PROBLEM STATEMENT:
Print, exactly and completely, every entry in the data.

TASK DATA:

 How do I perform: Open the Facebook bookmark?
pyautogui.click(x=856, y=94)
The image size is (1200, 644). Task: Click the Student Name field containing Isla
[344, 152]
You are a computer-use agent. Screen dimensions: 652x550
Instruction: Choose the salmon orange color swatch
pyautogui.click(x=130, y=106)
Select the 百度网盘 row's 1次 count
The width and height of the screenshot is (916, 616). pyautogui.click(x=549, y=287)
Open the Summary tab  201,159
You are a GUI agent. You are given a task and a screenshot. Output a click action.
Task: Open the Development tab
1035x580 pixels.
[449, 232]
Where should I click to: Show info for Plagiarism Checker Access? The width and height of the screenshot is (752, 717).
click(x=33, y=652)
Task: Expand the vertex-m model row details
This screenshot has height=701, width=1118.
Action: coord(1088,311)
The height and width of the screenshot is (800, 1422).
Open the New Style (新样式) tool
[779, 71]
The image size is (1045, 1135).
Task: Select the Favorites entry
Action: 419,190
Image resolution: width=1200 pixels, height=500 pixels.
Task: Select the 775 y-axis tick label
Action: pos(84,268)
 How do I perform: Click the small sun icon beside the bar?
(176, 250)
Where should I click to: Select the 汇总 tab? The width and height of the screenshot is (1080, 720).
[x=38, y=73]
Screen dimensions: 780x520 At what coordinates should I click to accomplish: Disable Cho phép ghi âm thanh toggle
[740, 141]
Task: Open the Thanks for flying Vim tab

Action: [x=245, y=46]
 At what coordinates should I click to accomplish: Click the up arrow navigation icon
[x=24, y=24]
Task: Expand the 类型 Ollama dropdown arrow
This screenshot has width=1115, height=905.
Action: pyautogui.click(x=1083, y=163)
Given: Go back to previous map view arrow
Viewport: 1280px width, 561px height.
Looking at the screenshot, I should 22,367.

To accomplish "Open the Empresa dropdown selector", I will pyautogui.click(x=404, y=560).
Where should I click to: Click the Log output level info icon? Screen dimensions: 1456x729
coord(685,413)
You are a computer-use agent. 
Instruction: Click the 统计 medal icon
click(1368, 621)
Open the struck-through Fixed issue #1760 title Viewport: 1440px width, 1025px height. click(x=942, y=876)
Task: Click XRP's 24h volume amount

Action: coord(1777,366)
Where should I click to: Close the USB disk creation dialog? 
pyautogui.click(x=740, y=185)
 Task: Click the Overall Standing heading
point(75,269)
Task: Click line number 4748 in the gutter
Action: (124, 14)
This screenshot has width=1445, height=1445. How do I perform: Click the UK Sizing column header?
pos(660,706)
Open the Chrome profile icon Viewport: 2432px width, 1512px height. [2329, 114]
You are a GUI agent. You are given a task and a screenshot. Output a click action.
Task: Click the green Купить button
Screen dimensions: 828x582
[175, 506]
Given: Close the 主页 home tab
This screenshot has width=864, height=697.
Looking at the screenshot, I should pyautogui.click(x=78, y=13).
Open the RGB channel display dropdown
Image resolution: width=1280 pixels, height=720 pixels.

TASK OUTPUT:
 How do I perform: Open the Facebook bookmark?
pyautogui.click(x=856, y=94)
The image size is (1200, 644). Task: Click the Student Name field containing Isla
[344, 152]
You are a computer-use agent. Screen dimensions: 652x550
Instruction: Choose the salmon orange color swatch
pyautogui.click(x=130, y=106)
Select the 百度网盘 row's 1次 count
The width and height of the screenshot is (916, 616). pyautogui.click(x=549, y=287)
Open the Summary tab  201,159
You are a GUI agent. You are given a task and a screenshot. Output a click action.
Task: Open the Development tab
1035x580 pixels.
[449, 232]
Where should I click to: Show info for Plagiarism Checker Access? The width and height of the screenshot is (752, 717).
click(x=33, y=652)
Task: Expand the vertex-m model row details
This screenshot has height=701, width=1118.
Action: coord(1088,311)
The height and width of the screenshot is (800, 1422).
Open the New Style (新样式) tool
[779, 71]
The image size is (1045, 1135).
Task: Select the Favorites entry
Action: 419,190
Image resolution: width=1200 pixels, height=500 pixels.
Task: Select the 775 y-axis tick label
Action: pos(84,268)
 How do I perform: Click the small sun icon beside the bar?
(176, 250)
Where should I click to: Select the 汇总 tab? The width and height of the screenshot is (1080, 720).
[x=38, y=73]
Screen dimensions: 780x520 At what coordinates should I click to accomplish: Disable Cho phép ghi âm thanh toggle
[740, 141]
Task: Open the Thanks for flying Vim tab

Action: [x=245, y=46]
 At what coordinates should I click to accomplish: Click the up arrow navigation icon
[x=24, y=24]
Task: Expand the 类型 Ollama dropdown arrow
This screenshot has width=1115, height=905.
Action: pyautogui.click(x=1083, y=163)
Given: Go back to previous map view arrow
Viewport: 1280px width, 561px height.
Looking at the screenshot, I should 22,367.

To accomplish "Open the Empresa dropdown selector", I will pyautogui.click(x=404, y=560).
Where should I click to: Click the Log output level info icon? Screen dimensions: 1456x729
coord(685,413)
You are a computer-use agent. 
Instruction: Click the 统计 medal icon
click(1368, 621)
Open the struck-through Fixed issue #1760 title Viewport: 1440px width, 1025px height. click(x=942, y=876)
Task: Click XRP's 24h volume amount

Action: coord(1777,366)
Where should I click to: Close the USB disk creation dialog? 
pyautogui.click(x=740, y=185)
 Task: Click the Overall Standing heading
point(75,269)
Task: Click line number 4748 in the gutter
Action: (124, 14)
This screenshot has width=1445, height=1445. How do I perform: Click the UK Sizing column header?
pos(660,706)
Open the Chrome profile icon Viewport: 2432px width, 1512px height. [2329, 114]
You are a GUI agent. You are given a task and a screenshot. Output a click action.
Task: Click the green Купить button
Screen dimensions: 828x582
[175, 506]
Given: Close the 主页 home tab
This screenshot has width=864, height=697.
Looking at the screenshot, I should pyautogui.click(x=78, y=13).
Open the RGB channel display dropdown
Image resolution: width=1280 pixels, height=720 pixels.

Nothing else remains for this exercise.